AP II Lepas Saham Bandara Kualanamu, Stafsus Erick Thohir Buka Suara

LIMAPAGI - PT Angkasa Pura II (AP II) melepas kepemilikan saham Bandara Kualanamu di Deli Serdang, Sumatera Utara. Adapun porsi yang dilepas sebesar 49 persen kepada perusahaan asal India bernama GMR Airport Internasional.

Staf Khusus Menteri BUMN Arya Sinulingga menyebutkan negara tetap untung dari aksi yang dilakukan oleh anak usaha PT Angkasa Pura II tersebut.

Baca Juga: Batik Air Rute Aceh-Jakarta Lakukan Pendaratan Darurat di Bandara Kualanamu

"Angkasa Pura II mendapatkan dua keuntungan, yaitu dana sebesar Rp1,58 triliun dari GMR serta ada pembangunan dan pengembangan Kualanamu sebesar Rp56 triliun dengan tahap pertama sebesar Rp3 triliun," ujarnya, Jumat, 26 November 2021.

Arya mengatakan aksi melepas 49 persen saham itu membuat perseroan tidak perlu mengeluarkan uang sebesar Rp58 triliun untuk pengembangan Bandara Kualanamu.
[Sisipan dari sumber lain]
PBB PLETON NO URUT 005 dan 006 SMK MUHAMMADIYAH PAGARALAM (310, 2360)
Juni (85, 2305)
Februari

Hal ini karena proyek pembangunan bandara justru ditanggung oleh mitra.

Mengutip antaranews, menurut Arya, dana sebesar Rp1,58 triliun bisa dipakai oleh Angkasa Pura II untuk pengembangan dan pembangunan bandara baru di Indonesia. "Ini namanya memberdayakan aset tanpa kehilangan aset, bahkan asetnya membesar berkali-kali lipat," jelasnya.

Angkasa Pura II dengan GMR membentuk perusahaan patungan bernama PT Angkasa Pura Aviasi untuk mengelola dan mengenal Bandara Internasional Kualanamu.

Angkasa Pura II sebagai pemegang saham mayoritas dengan menguasai 51 saham di Angkasa Pura Aviasi, sedangkan GMR memegang 49 persen saham.

Baca Juga: Calon Penumpang Ngamuk, Hasil PCR di Bandara Kualanamu Vs di RS Berbeda

Kerja sama ini akan mengelola Kualanamu selama 25 tahun dan semua biaya pembangunan ditanggung dengan sistem build of take (BOT). Setelah 25 tahun, aset itu akan dikembalikan kepada Angkasa Pura II.

"Jadi aset tersebut tetap milik Angkasa Pura II bukan dijual asetnya, jadi keliru kalau mengatakan terjadi penjualan aset," pungkas Arya.